El Gobierno había dado un contrato importante de defensa informática a Telefónica, pero ahora dice que no tiene dinero para pagarlo y lo ha cancelado. Esto ocurre después de un juicio que obligaba a darle el trabajo a Telefónica en lugar de a otra empresa.
El Gobierno es quien dirige el país y controla el dinero público. Telefónica es una empresa grande de telecomunicaciones que ofrece internet y telefonía. El Estado (la Administración) necesita proteger sus ordenadores de ataques piratas, así que contrata empresas para hacerlo. Este contrato valía más de 100 millones de euros, que es mucho dinero. Hace poco, un tribunal (TACRC, que es la institución que resuelve pleitos sobre contratos públicos) decidió que Telefónica debería ganar el contrato, desplazando a otra empresa llamada MasOrange. Pero ahora, inmediatamente después de esa decisión, el Gobierno dice que no tiene presupuesto (dinero reservado) para pagarlo y lo cancela indefinidamente.
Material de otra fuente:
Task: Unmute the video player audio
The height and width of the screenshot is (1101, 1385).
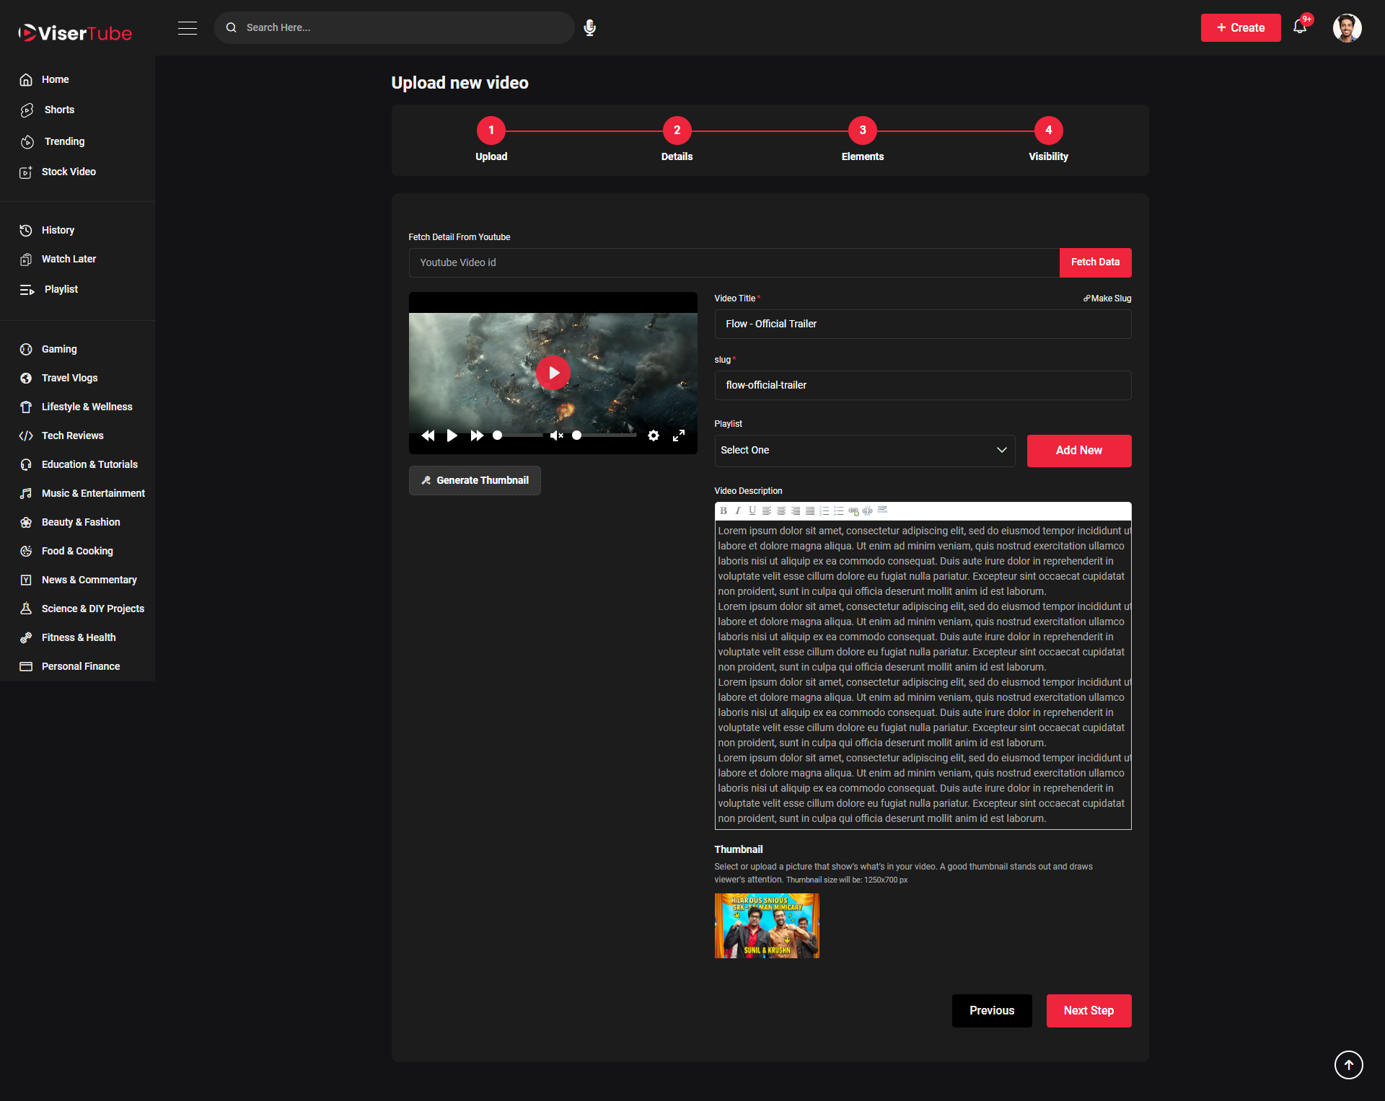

La realidad es que los servidores y sistemas del Gobierno quedan sin protección de ciberseguridad mientras esto se resuelve. Eso afecta a cualquiera que use servicios públicos online: desde pedir una beca hasta gestionar impuestos. Además, hay un problema claro: el Estado ha sacado un contrato sin tener dinero confirmado. Las empresas que presentaron ofertas pierden tiempo y dinero. Esta situación genera dudas sobre si el Gobierno puede gestionar bien los contratos grandes.